LADY (springing up with a bright flush in her cheeks). Oh, you are too bad. Keep your letters. Read the story of your own dishonor in them; and much good may they do you. Good-bye. (She goes indignantly towards the inner door.)

This line, and one that precedes it in the play, are two pivotal lines as they clearly open Bonaparte's choices to him and open his destiny to change of course. The other line, also spoken by the unnamed Lady, is:

LADY. Nothing— (He interrupts her with an exclamation of satisfaction. She proceeds quietly) except that you will cut a very foolish figure in the eyes of France.

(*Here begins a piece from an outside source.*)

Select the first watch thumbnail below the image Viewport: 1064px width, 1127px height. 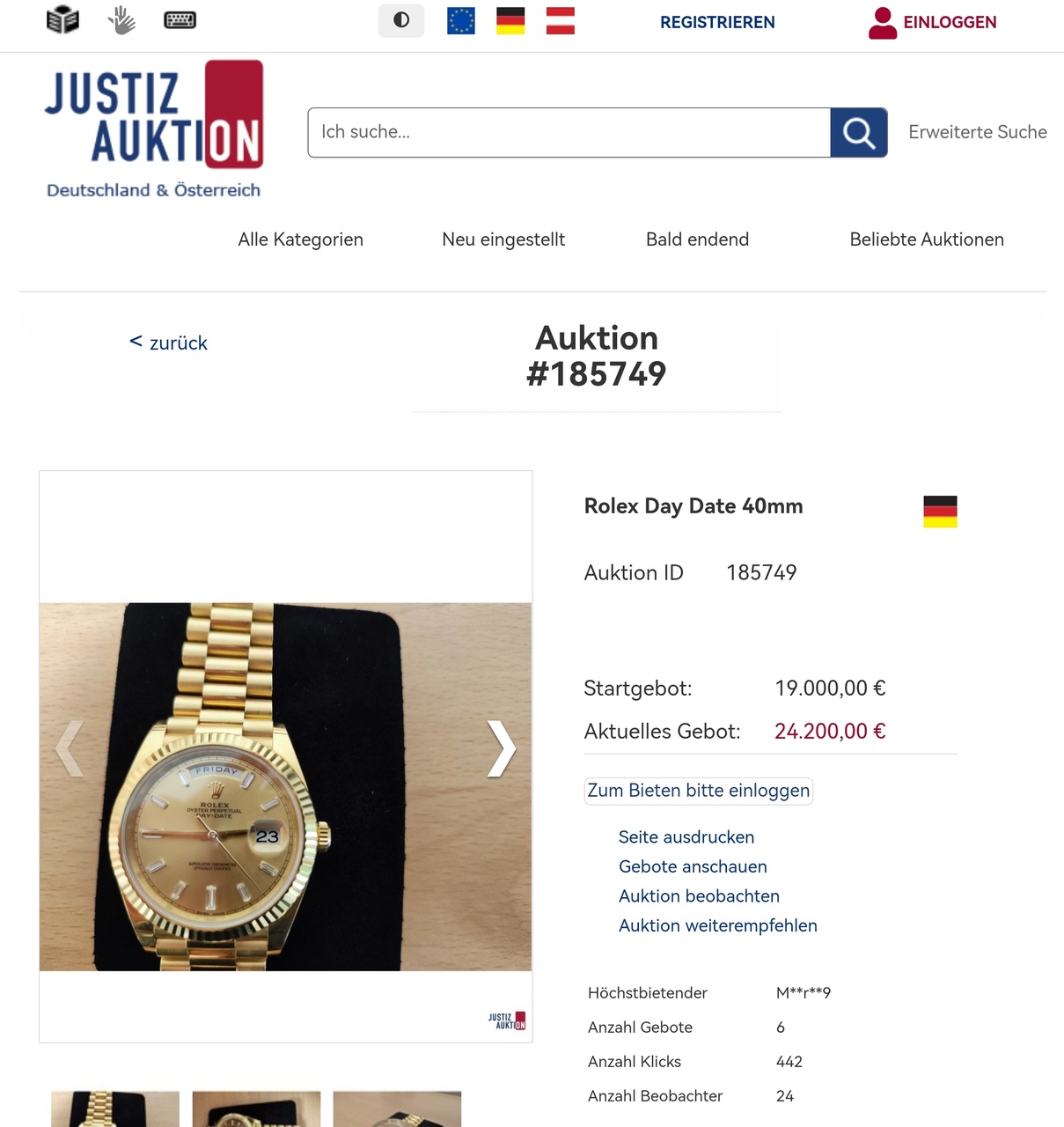115,1109
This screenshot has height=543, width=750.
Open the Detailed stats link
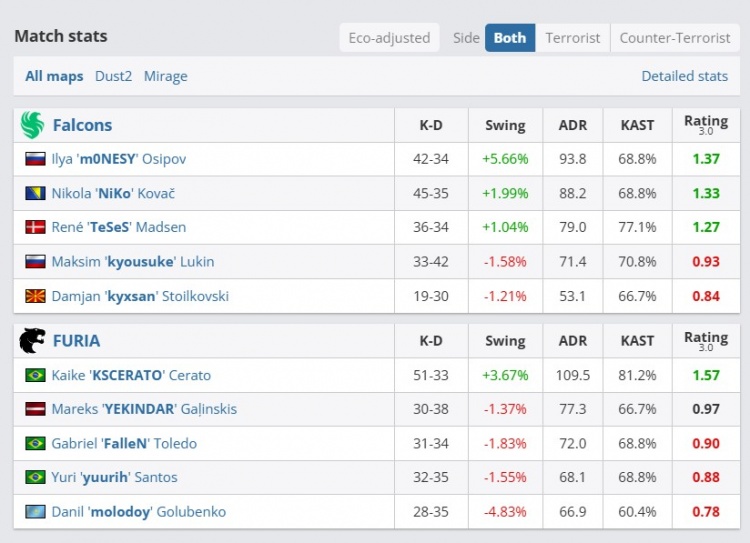pos(684,76)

In the midst of their dual of wills, sometimes slightly physical but mostly a dual of wits, in this second line the Lady speaks directly to the center of Bonaparte's inner motivation, which is his ambitions for his future position in the "eyes of France.” This ambition is alluded to by Giuseppe, the inn keeper, in a line in the first scene: “GIUSEPPE: I shall enjoy looking on at you whilst you become Emperor of Europe,.” The Lady’s "quietly" delivered warning and remonstrance makes Bonaparte take notice because he realizes that if he cuts "a very foolish figure" at this early stage of his career, he will inevitably fail in his ambitions to rise in power.

Later in the play, Bonaparte has gained possession of the letters; the focus of the dual of wills shifts to preventing him from keeping and reading the one particular letter written by Josephine. When Bonaparte has almost won, the Lady reacts in fiery indignation and is on the verge of storming out when she sends another verbal arrow zinging to Bonaparte's ambition. She says: "Read the story of your own dishonor in them." Dishonor is quite a bit worse than cutting "a foolish figure." If cutting a foolish figure could hinder Bonaparte's ambitions, then dishonor could do much, much worse things to his career and ambitions.Three final things are of particular interest. Firstly, Giuseppi foreshadows the challenges between Bonaparte and the Lady in the opening scene in the line:

GIUSEPPE. We are all cheerfully at your excellency's disposal, except the lady. I cannot answer for her; but no lady could resist you, General.

Secondly, the Lady presents moments to Bonaparte during which his choices might change his destiny. Thirdly, the interesting situational irony of the play is that, while the Lady's effort is to save Josephine's destiny, the effort presents Bonaparte's own destiny into his hands to preserve or alter.